◆ **What the task requires**
In the records, edit the stretch from the line containing "The width and height of the screenshot is (483, 511)." through the line containing "click(189, 404)" by changing "fourth" to "third" and leaving everything else as it is. Return only those lines.
++++++++++++++++++++
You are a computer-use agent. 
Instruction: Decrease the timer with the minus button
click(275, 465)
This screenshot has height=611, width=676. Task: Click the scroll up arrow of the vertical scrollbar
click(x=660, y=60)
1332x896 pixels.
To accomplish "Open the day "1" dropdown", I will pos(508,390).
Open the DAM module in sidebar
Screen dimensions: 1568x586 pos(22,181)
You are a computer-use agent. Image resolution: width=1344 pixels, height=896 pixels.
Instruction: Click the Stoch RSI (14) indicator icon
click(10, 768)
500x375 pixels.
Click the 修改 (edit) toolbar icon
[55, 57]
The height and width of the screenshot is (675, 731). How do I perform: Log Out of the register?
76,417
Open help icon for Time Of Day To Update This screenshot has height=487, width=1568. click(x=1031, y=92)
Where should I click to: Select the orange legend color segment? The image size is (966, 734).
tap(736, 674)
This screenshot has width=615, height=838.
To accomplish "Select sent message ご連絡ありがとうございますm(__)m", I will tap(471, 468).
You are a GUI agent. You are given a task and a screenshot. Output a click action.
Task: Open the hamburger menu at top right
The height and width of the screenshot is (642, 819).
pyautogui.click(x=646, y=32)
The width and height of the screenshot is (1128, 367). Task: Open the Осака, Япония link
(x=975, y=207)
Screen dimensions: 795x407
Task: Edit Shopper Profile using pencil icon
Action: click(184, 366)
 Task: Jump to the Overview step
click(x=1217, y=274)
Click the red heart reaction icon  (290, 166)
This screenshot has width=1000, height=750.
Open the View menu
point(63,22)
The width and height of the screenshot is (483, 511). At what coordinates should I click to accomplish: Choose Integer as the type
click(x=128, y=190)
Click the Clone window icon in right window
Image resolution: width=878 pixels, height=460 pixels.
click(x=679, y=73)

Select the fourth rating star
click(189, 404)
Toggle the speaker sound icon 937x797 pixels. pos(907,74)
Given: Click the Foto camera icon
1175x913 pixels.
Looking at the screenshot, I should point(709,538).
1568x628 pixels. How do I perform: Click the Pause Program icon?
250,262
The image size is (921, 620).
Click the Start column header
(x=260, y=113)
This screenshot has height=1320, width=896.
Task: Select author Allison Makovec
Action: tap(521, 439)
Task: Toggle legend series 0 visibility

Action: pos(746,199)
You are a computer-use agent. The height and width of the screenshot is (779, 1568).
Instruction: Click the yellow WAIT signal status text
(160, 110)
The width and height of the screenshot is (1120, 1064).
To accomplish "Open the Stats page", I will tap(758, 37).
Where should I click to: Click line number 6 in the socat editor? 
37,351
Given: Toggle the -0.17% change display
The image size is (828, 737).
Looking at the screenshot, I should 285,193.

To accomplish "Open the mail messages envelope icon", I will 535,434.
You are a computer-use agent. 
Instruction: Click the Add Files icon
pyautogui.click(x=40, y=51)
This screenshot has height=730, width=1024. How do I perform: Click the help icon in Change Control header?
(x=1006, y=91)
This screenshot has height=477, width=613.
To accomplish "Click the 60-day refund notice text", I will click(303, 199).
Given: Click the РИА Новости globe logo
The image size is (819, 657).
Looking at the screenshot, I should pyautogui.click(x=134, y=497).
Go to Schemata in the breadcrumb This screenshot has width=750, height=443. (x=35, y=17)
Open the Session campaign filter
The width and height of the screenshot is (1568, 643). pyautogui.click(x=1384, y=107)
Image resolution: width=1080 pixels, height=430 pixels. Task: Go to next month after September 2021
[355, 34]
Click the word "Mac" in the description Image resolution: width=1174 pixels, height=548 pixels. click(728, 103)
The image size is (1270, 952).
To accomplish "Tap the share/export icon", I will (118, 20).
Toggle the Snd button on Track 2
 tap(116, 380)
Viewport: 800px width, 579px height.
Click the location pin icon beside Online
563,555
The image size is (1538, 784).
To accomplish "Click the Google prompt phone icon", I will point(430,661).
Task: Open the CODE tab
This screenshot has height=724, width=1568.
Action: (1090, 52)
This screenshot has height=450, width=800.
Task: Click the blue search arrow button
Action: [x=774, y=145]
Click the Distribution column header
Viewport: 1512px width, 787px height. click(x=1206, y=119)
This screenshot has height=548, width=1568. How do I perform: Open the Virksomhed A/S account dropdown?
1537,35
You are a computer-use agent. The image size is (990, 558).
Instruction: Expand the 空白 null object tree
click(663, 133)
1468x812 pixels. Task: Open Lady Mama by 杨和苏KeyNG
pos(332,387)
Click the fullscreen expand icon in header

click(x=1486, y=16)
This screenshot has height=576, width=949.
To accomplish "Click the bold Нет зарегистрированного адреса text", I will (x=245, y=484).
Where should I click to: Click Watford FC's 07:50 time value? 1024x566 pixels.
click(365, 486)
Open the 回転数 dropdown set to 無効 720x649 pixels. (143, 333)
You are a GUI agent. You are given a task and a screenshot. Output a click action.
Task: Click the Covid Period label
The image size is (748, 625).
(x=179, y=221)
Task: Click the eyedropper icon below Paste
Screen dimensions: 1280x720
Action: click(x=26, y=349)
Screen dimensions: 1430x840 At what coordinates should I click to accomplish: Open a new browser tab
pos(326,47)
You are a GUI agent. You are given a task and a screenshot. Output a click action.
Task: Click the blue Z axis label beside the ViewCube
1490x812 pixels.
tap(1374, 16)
++++++++++++++++++++
◆ **Solution for this task**
The width and height of the screenshot is (483, 511). At what coordinates should I click to accomplish: Choose Integer as the type
click(x=128, y=190)
Click the Clone window icon in right window
Image resolution: width=878 pixels, height=460 pixels.
click(x=679, y=73)

Select the third rating star
click(189, 404)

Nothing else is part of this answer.